INTRODUCTION

Patient compliant and women-controlled methods for prevention of male-to-female sexual transmission of HIV-1 are urgently needed. Providing inhibitory concentrations of HIV-1 reverse transcriptase inhibitors to impede the replication of virus in the female genital tissue offers a mechanism for prophylaxis of HIV-1. To this end, an intravaginal ring (IVR) for long duration delivery of dapivirine, a non-nucleoside reverse transcriptase inhibitor of HIV-1, was developed using a medical grade polyether urethane TecoflexTM (PU). Our goal was to develop an IVR for delivery of antivirals that is inexpensive and simple to fabricate in large quantities using a commonly available extrusion technology.

MATERIALS AND METHODS

Thermal stability of dapivirine was evaluated with and without PU matrix using NMR, LC/MS and DSC. High thermal stability of dapivirine enabled simple melt-extrusion as the fabrication technique. Monolithic IVRs with dapivirine loadings ranging from 2.5 – 20 mg/g were fabricated. Release profile of dapivirine was measured for 30 days in 25:75 v/v isopropanol-water as sink condition. Release was also evaluated under physiologically relevant conditions simulated using dispersions of egg phosphotidylcholine liposomes.

RESULTS AND DISCUSSION

DSC revealed high solubility of dapivirine in the PU matrix (> 200 mg/g). A sustained release of dapivirine with zero-order kinetics was demonstrated for a period of 30 days. The release rate was directly proportional to the amount of drug loaded. Under physiologically relevant conditions that employed liposome dispersions, zero order release of dapivirine was demonstrated over one week.
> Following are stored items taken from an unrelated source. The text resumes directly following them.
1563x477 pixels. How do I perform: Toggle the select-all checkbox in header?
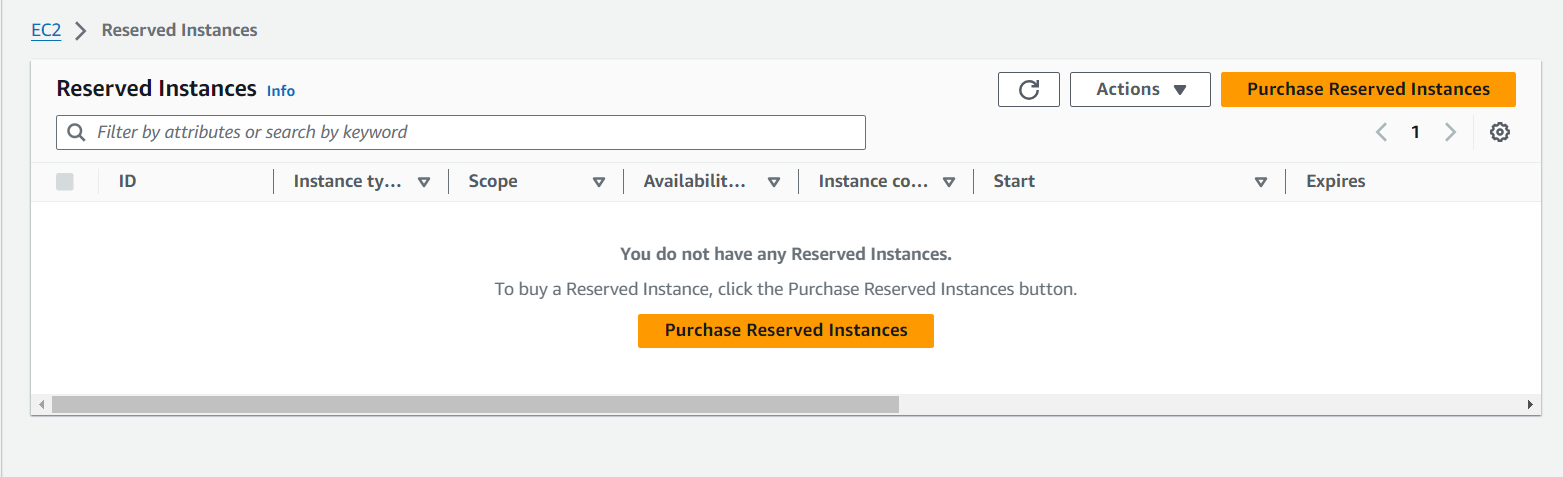[x=65, y=181]
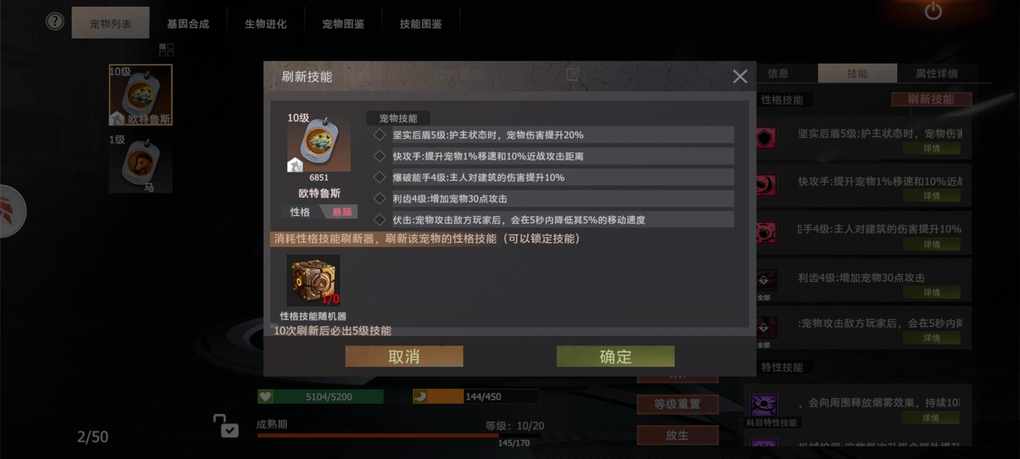Click the 取消 button
This screenshot has height=459, width=1020.
coord(404,356)
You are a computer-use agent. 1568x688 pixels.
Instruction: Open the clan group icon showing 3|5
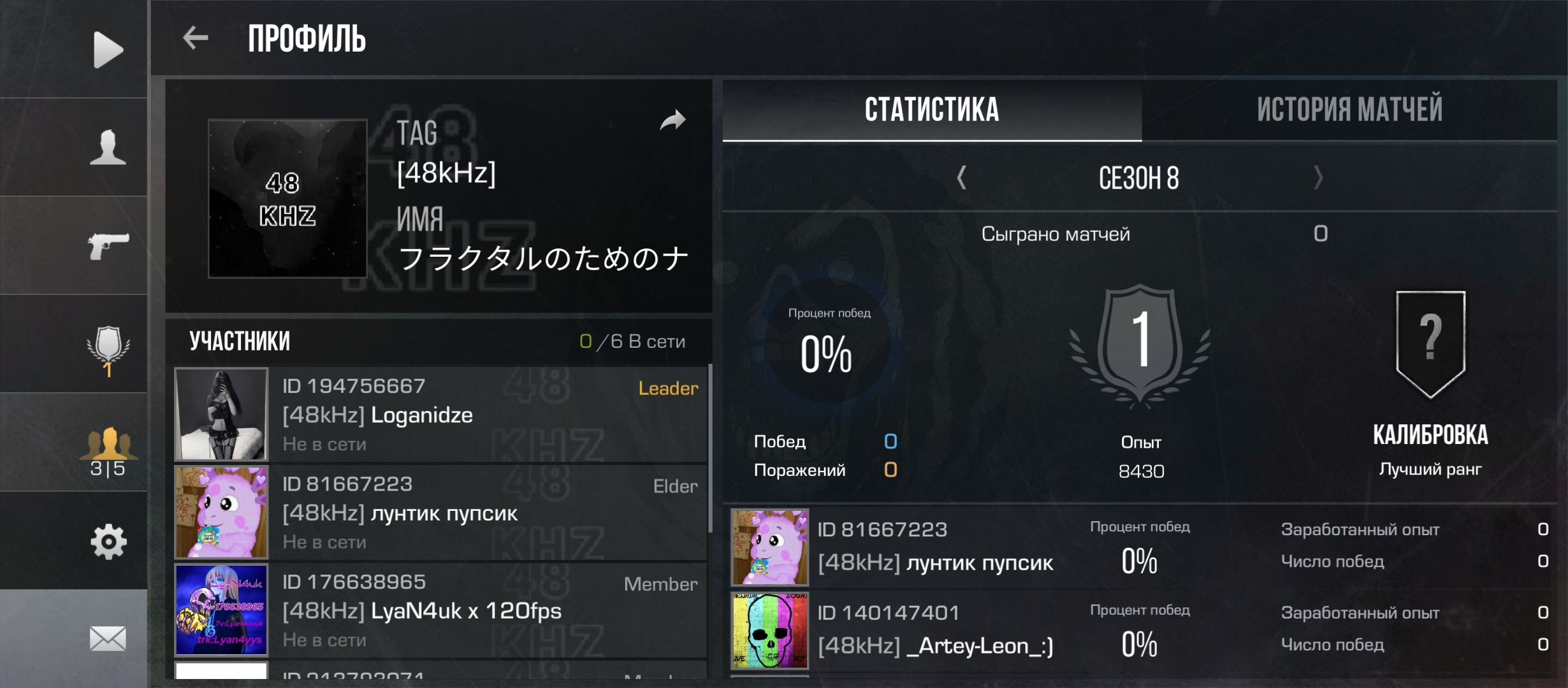click(108, 452)
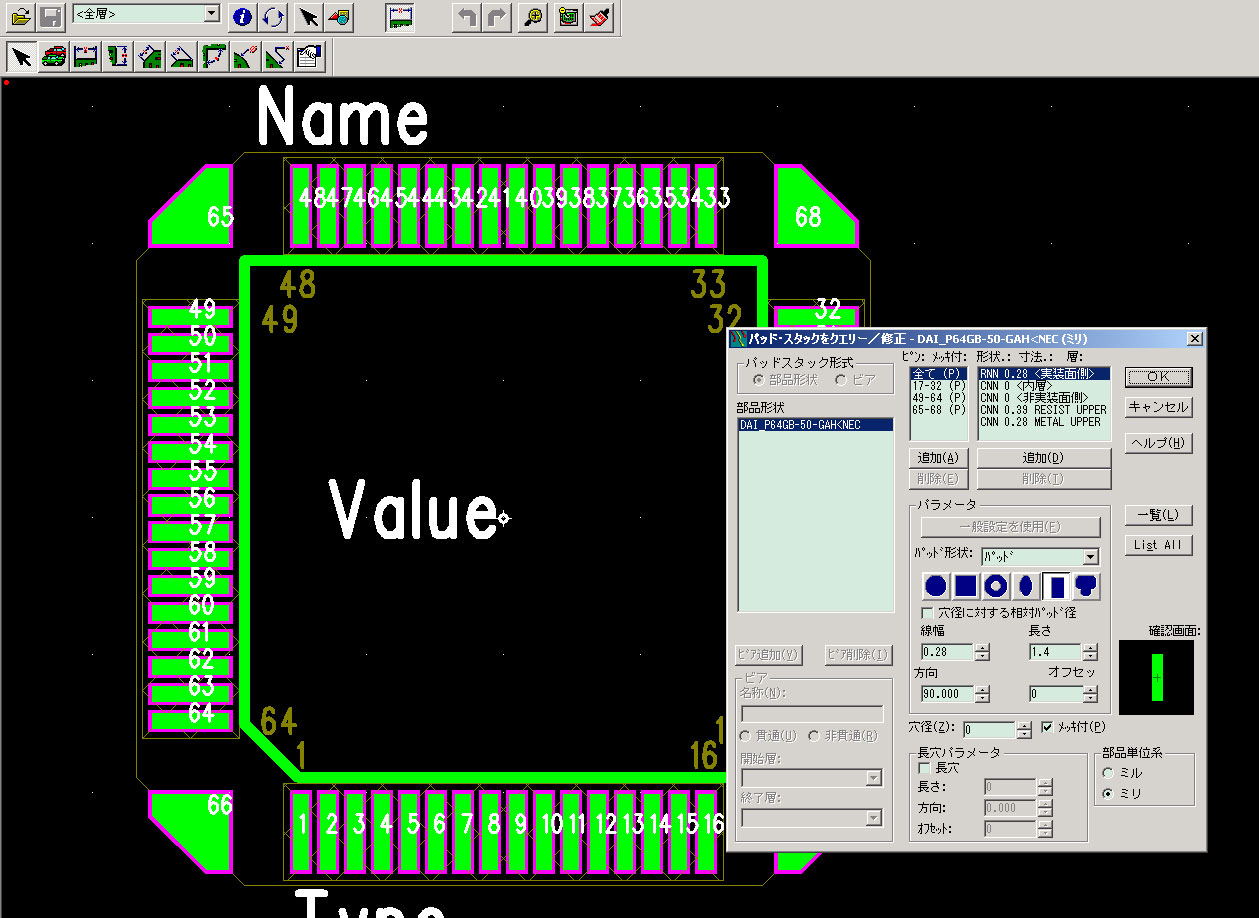Viewport: 1259px width, 918px height.
Task: Click the キャンセル button
Action: 1158,407
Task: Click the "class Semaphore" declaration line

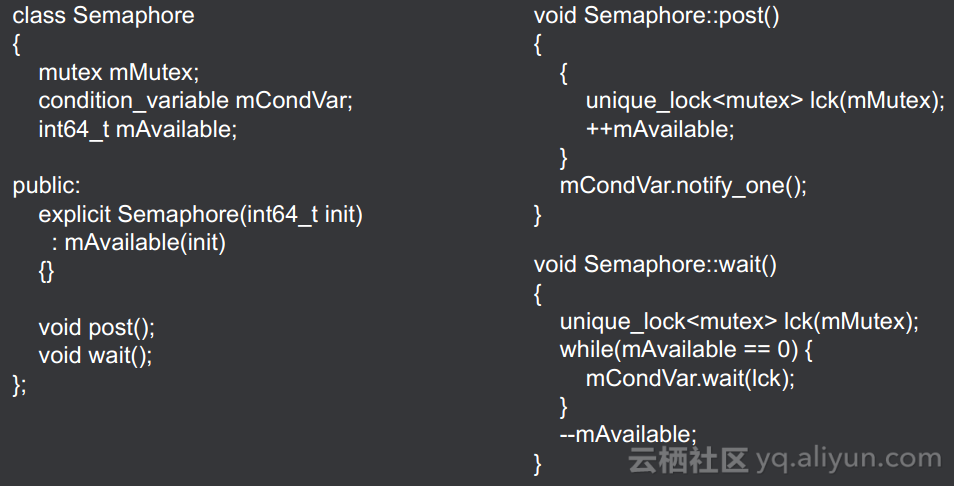Action: click(x=103, y=17)
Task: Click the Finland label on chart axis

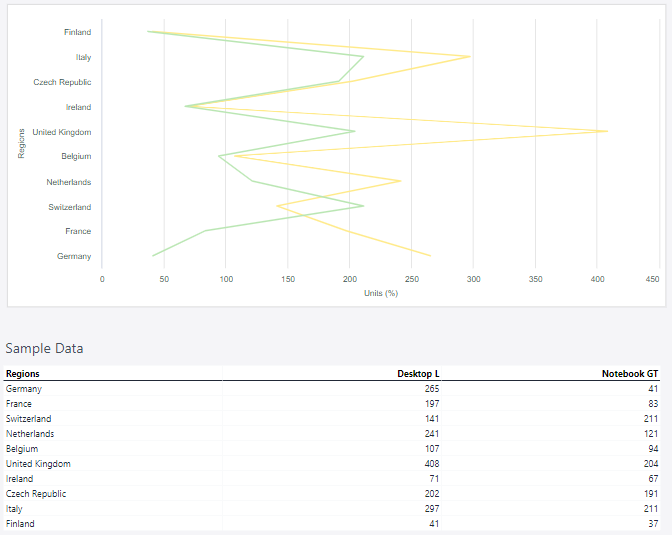Action: pyautogui.click(x=77, y=32)
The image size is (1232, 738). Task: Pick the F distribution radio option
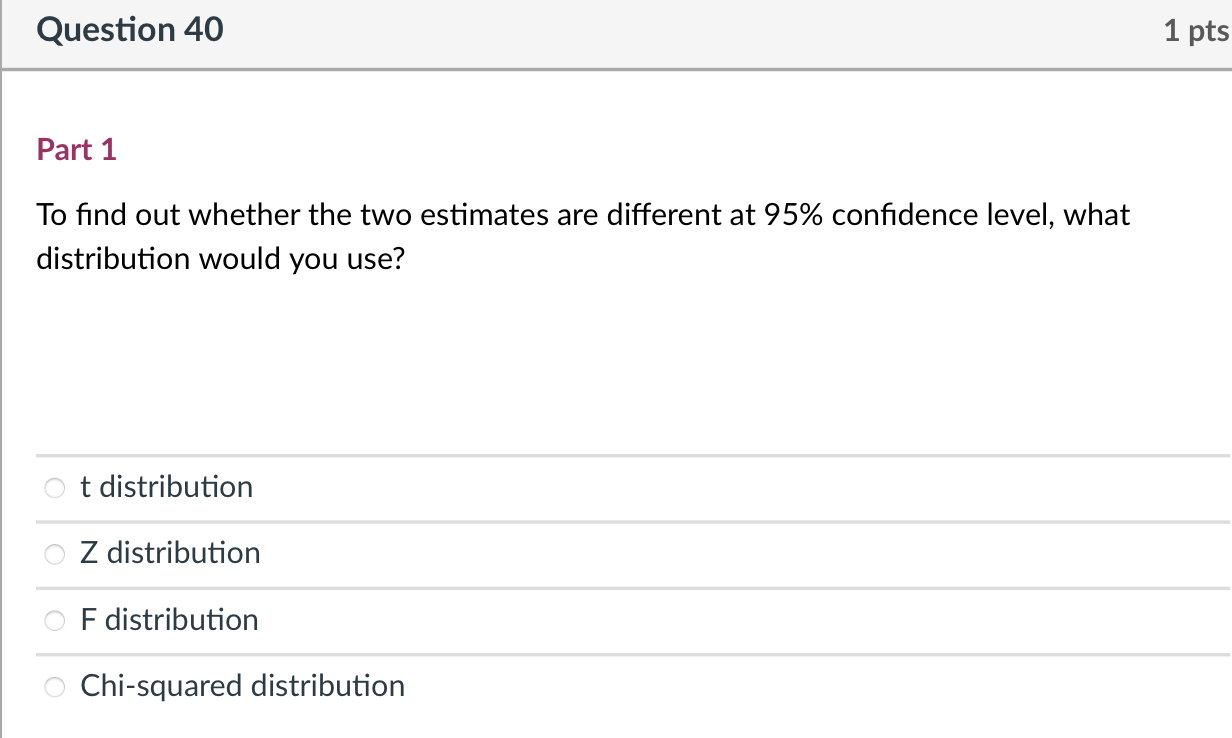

The high solubility of dapivirine in PU matrix and/or the potential formation of micro-reservoirs of dapivirine in the crystalline hard segment microdomains present in the PU matrix might have caused the observed zero-order release rate.

CONCLUSION

Monolithic IVRs delivering dapivirine at a constant rate were developed using a medical grade polyether urethane. The zero-order release profile and a potentially cost-effective design of this IVR qualify it for further development and clinical research.